Search the listing below for the line with "Given: Click the Windows Start button", then write out that line and every one after it exactly, without the pictures.

(Beginning of EXTRACTED DATA)

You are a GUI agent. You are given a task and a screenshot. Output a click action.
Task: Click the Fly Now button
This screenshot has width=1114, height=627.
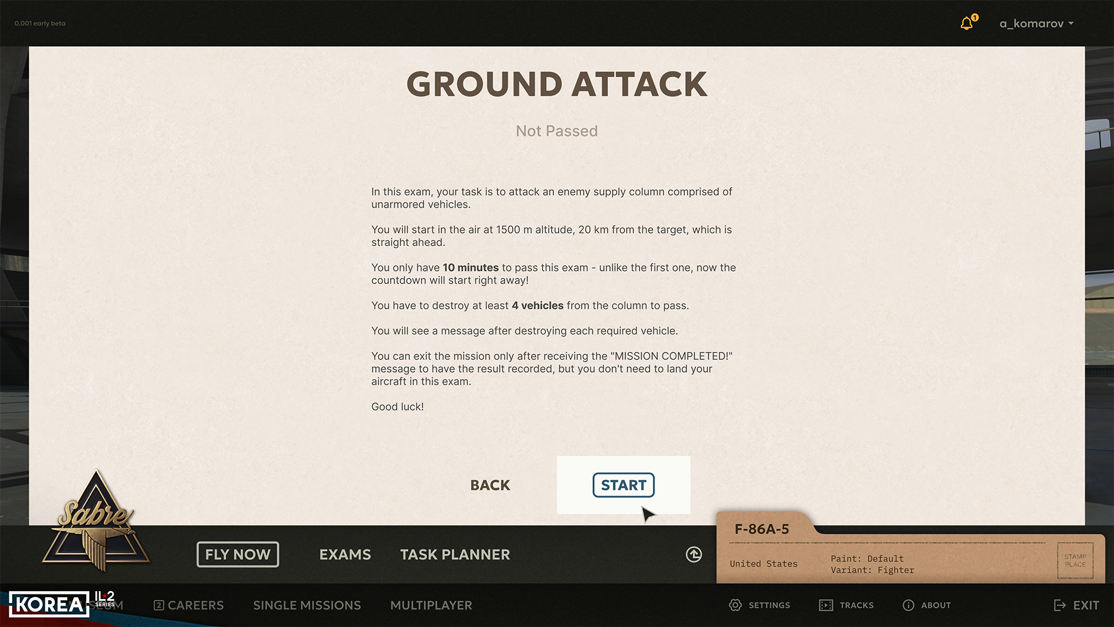tap(238, 554)
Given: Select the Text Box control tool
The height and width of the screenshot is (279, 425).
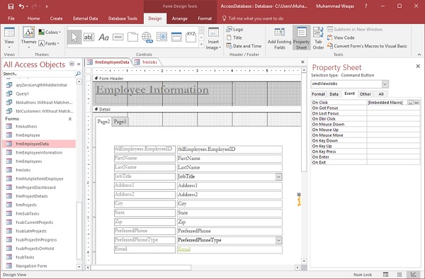Looking at the screenshot, I should [x=89, y=37].
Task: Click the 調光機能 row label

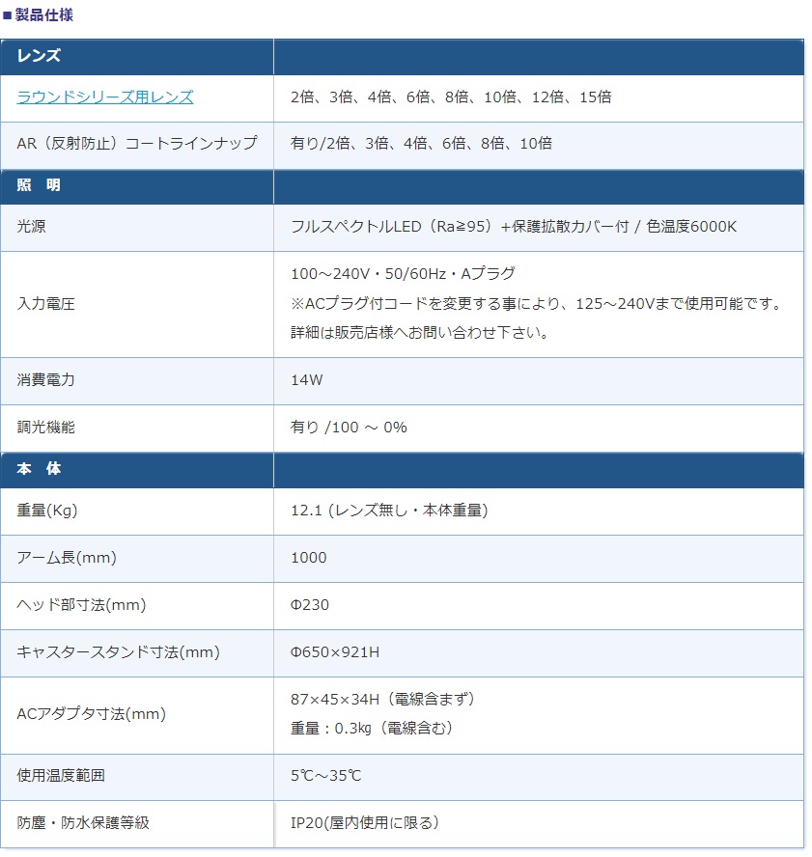Action: point(46,428)
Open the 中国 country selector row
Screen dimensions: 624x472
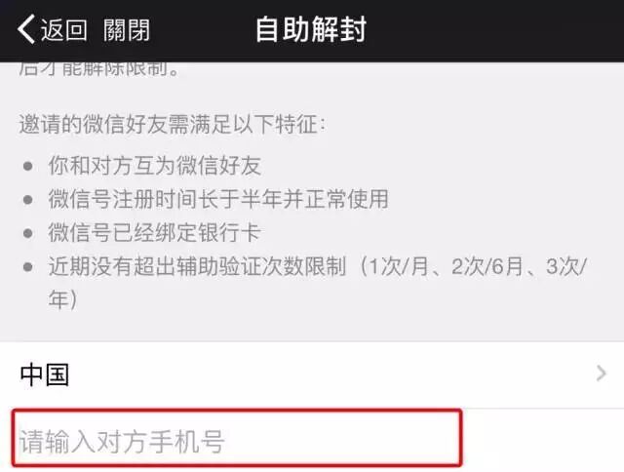[x=312, y=374]
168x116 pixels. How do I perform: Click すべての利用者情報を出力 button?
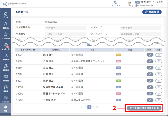point(144,108)
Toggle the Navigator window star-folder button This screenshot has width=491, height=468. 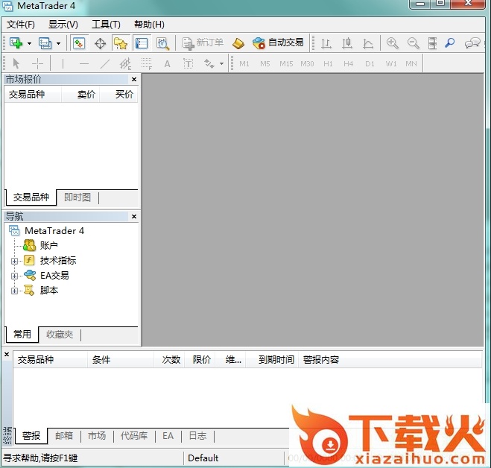tap(120, 43)
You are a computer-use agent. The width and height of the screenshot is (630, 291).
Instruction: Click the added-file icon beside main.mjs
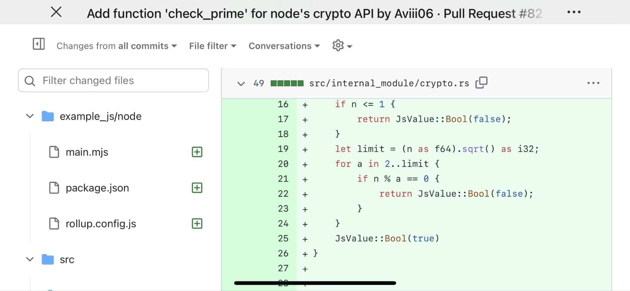(197, 152)
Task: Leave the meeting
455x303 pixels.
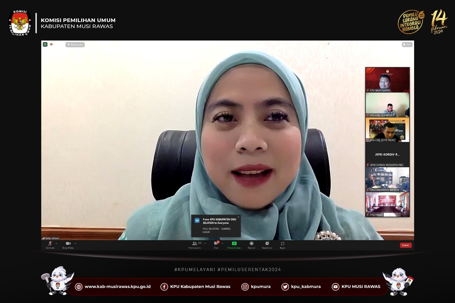Action: pos(406,245)
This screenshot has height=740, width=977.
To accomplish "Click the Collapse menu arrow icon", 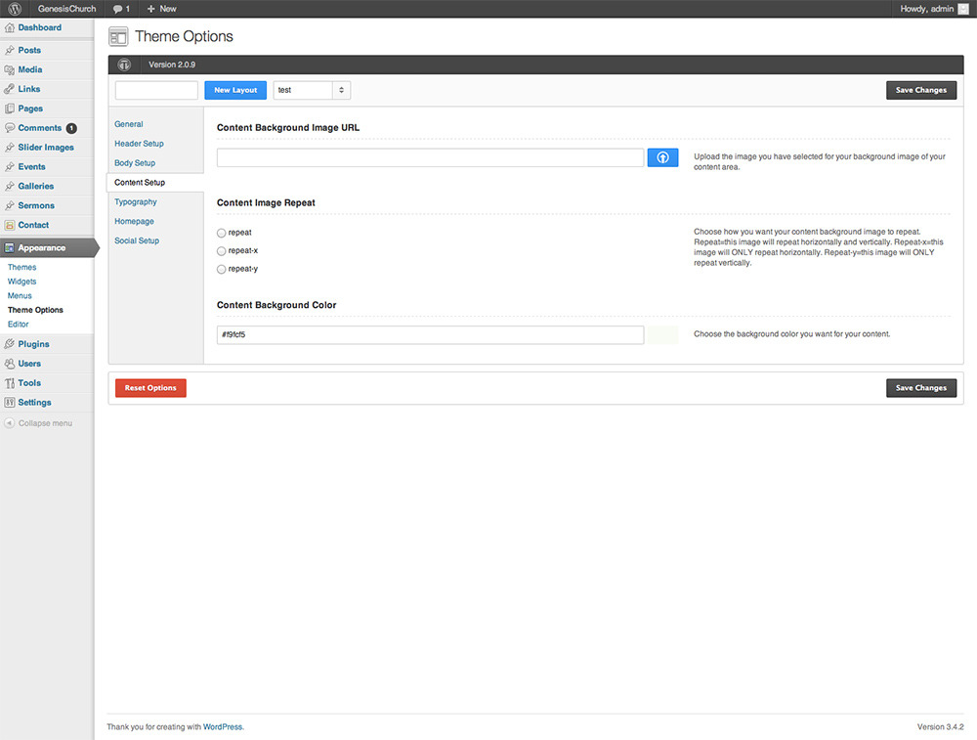I will click(10, 423).
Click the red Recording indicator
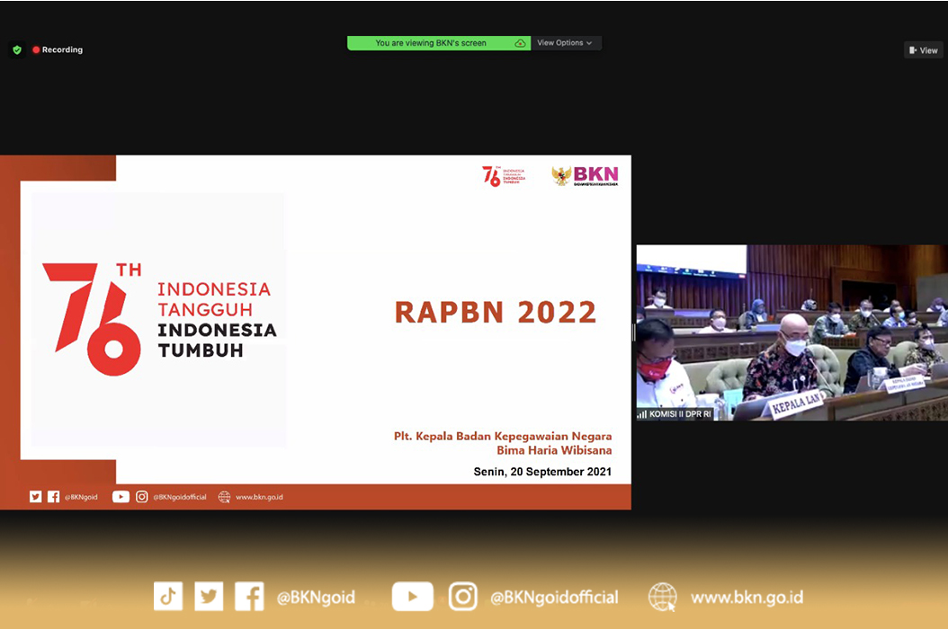Image resolution: width=948 pixels, height=629 pixels. [58, 50]
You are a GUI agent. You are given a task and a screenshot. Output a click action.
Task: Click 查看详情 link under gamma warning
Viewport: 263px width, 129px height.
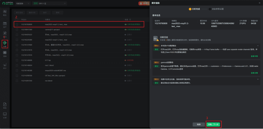coord(254,73)
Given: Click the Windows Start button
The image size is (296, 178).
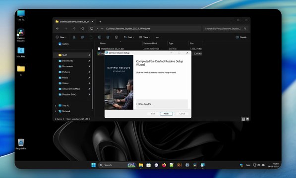Looking at the screenshot, I should (93, 165).
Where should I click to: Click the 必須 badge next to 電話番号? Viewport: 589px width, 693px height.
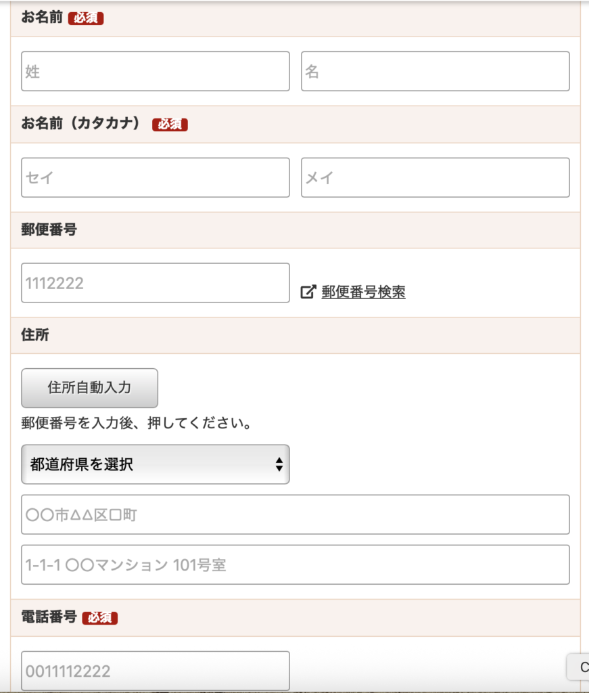[100, 617]
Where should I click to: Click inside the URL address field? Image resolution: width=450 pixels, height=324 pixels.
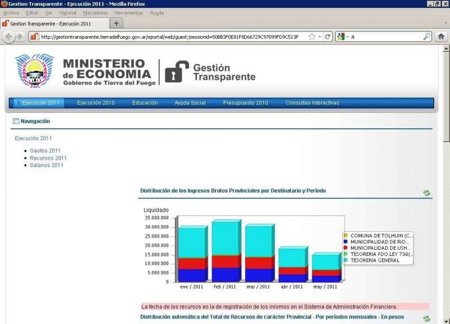coord(169,37)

(End of EXTRACTED DATA)

FINAL ANSWER
Given: Click the Windows Start button
The image size is (296, 178).
Looking at the screenshot, I should (93, 165).
Where should I click to: Click the 必須 badge next to 電話番号? Viewport: 589px width, 693px height.
[100, 617]
Where should I click to: Click inside the URL address field? Image resolution: width=450 pixels, height=324 pixels.
coord(169,37)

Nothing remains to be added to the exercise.